All pictures are to be skipped; retype only the lines from the top of the entries through the line with "Given: Click the", both included.

___ Data to use ___

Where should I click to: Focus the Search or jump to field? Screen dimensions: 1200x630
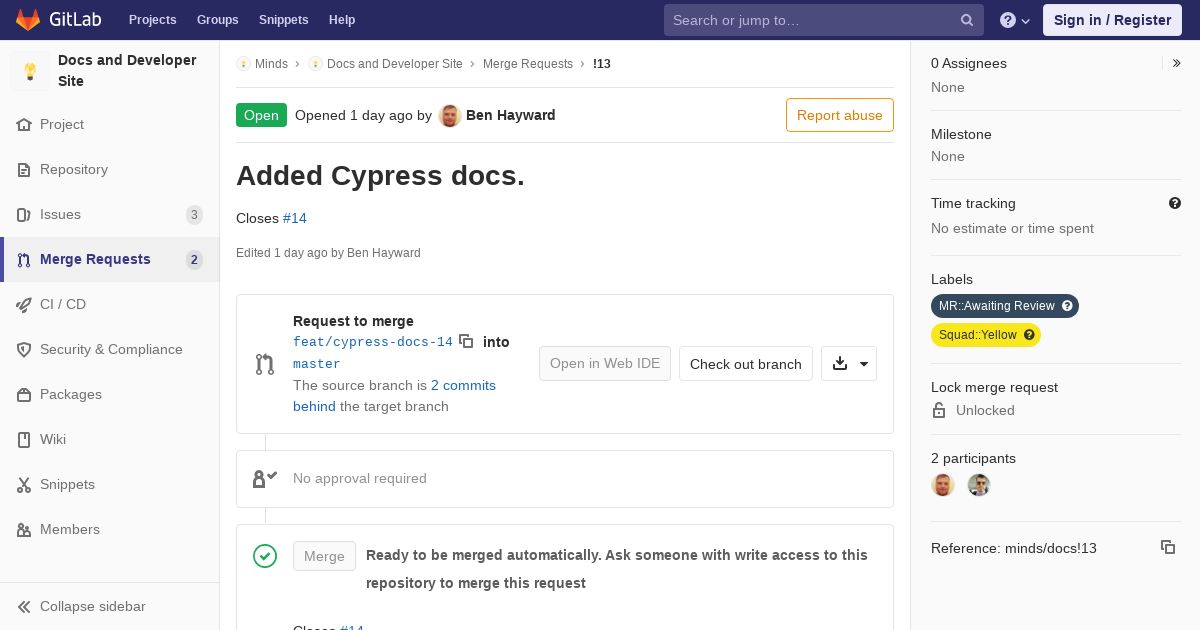(810, 20)
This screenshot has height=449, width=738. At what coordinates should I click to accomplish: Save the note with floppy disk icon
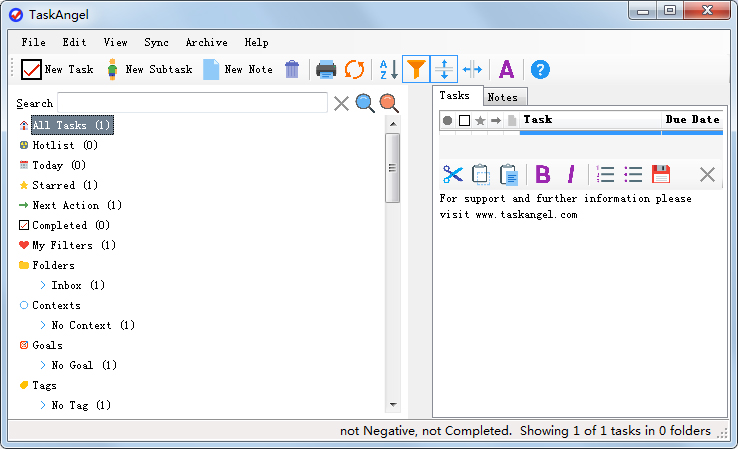coord(661,174)
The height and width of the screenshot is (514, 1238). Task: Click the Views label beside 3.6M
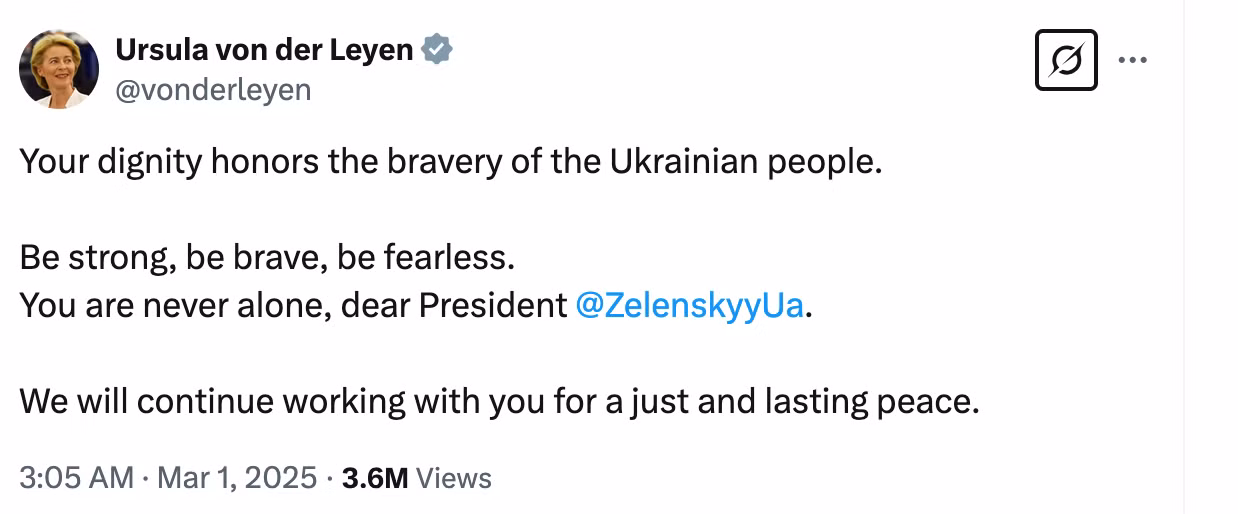tap(454, 479)
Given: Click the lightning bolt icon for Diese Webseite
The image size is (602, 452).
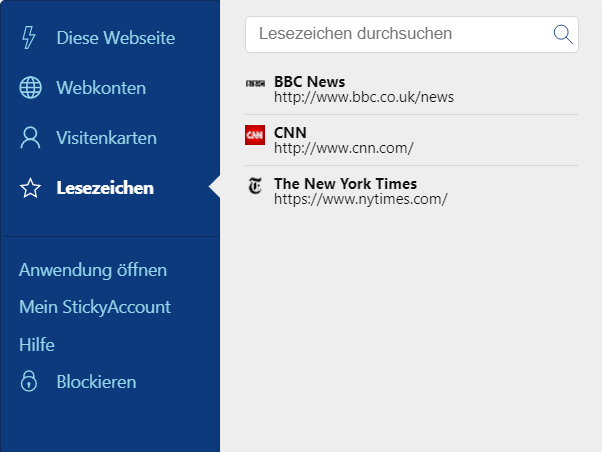Looking at the screenshot, I should (29, 37).
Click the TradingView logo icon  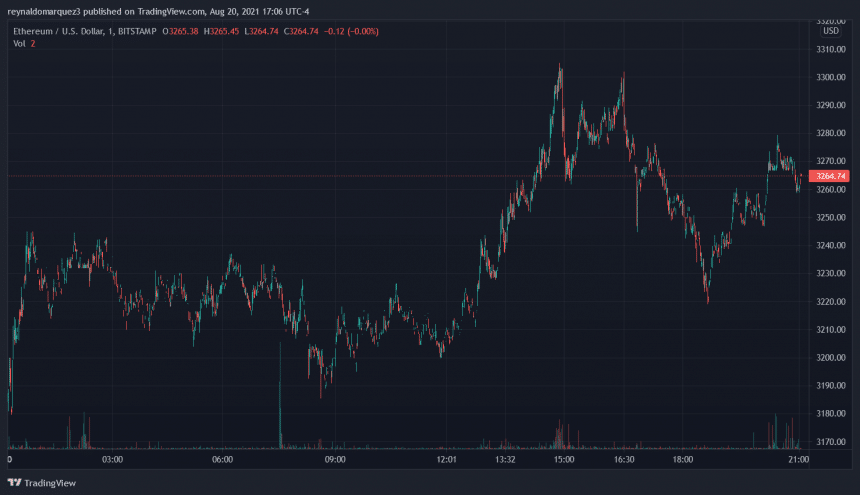point(15,480)
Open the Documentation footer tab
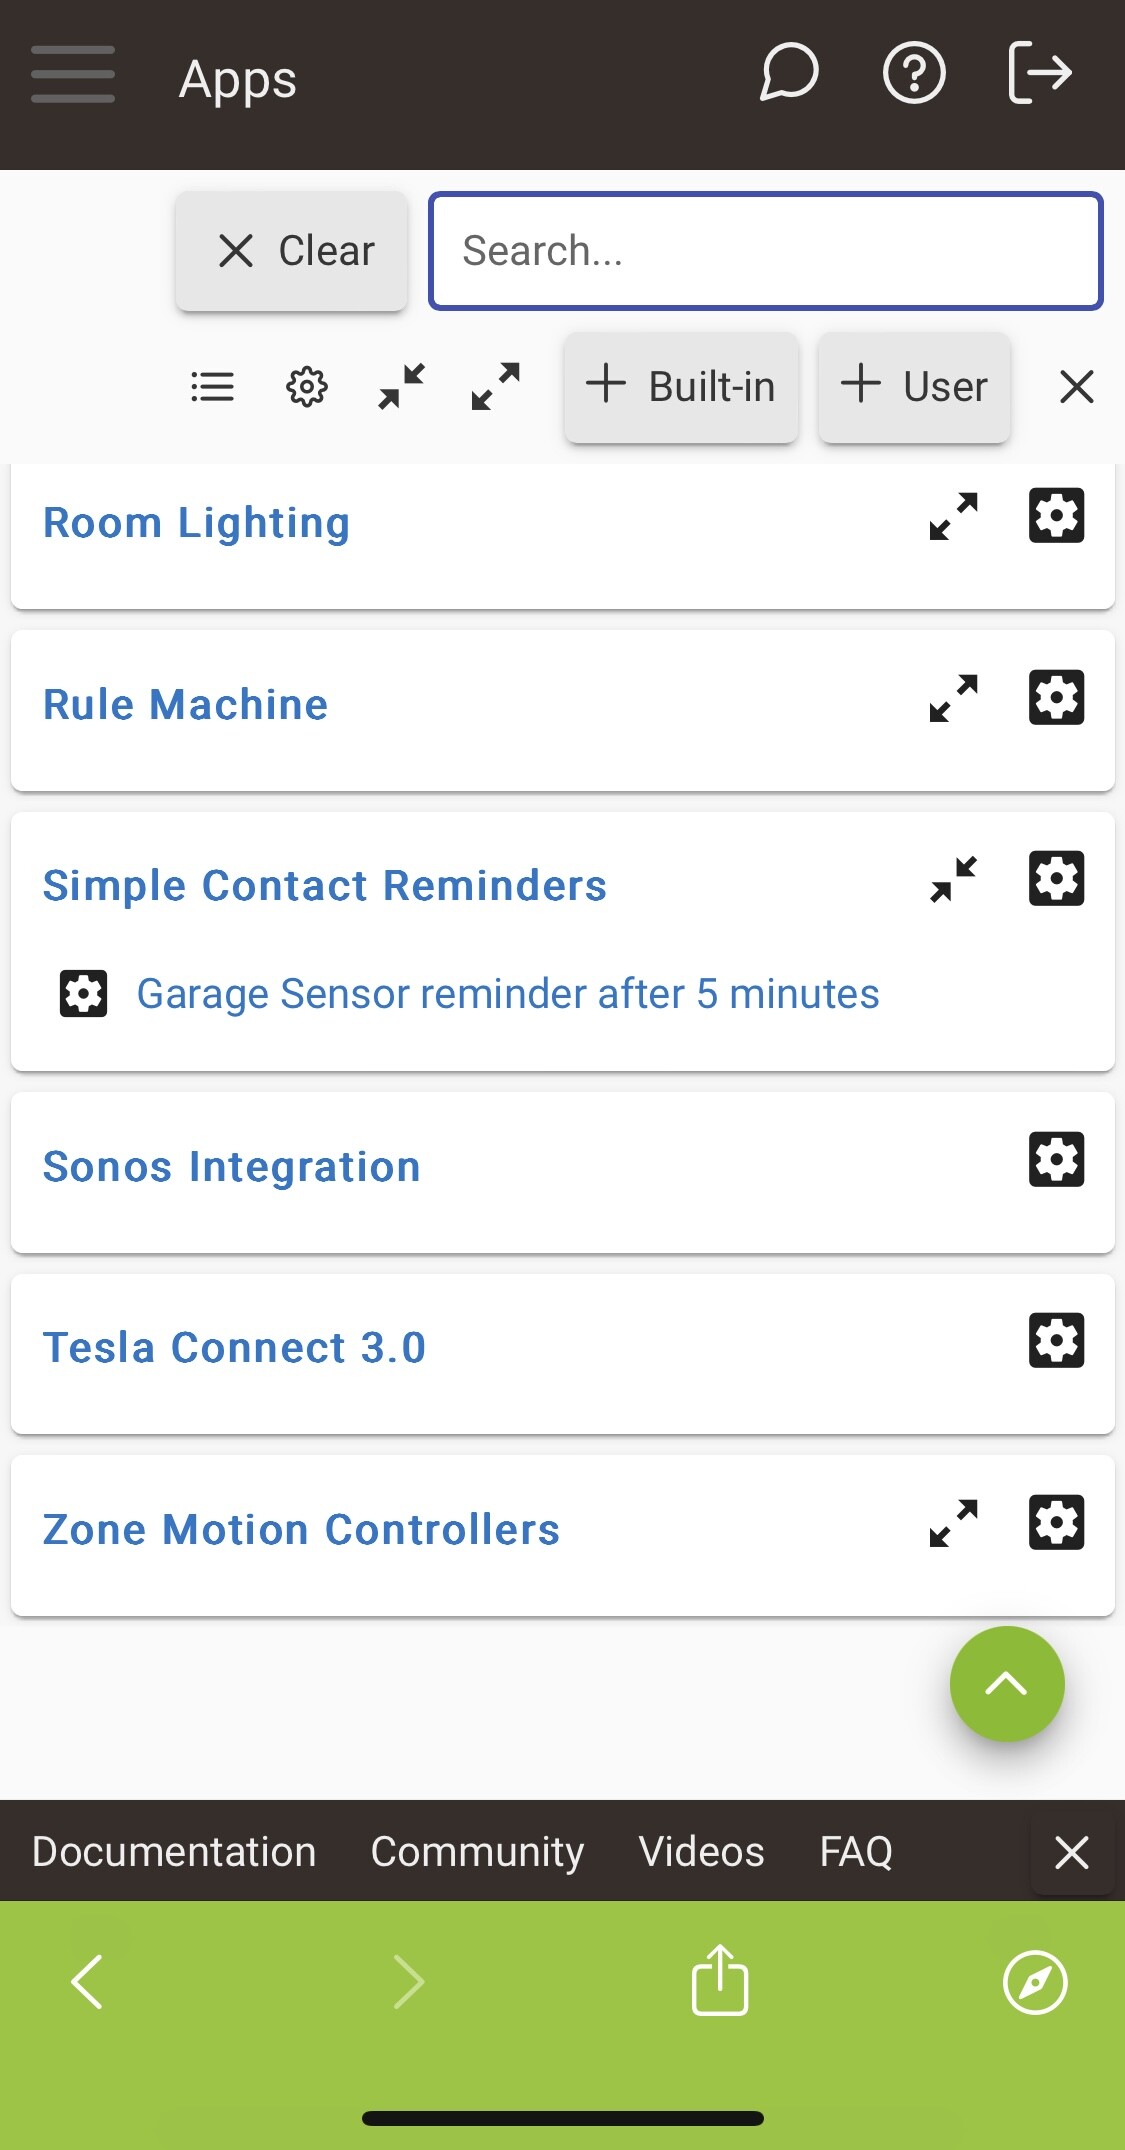Image resolution: width=1125 pixels, height=2150 pixels. point(174,1852)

___

_Solution to this problem_.
Where should I click to: Focus the Search or jump to field? Screen dimensions: 1200x630
(810, 20)
This screenshot has height=449, width=738. At what coordinates should I click to accomplish: Save the note with floppy disk icon
coord(661,174)
The height and width of the screenshot is (514, 1238). Task: Click the Views label beside 3.6M
tap(454, 479)
Given: Click the lightning bolt icon for Diese Webseite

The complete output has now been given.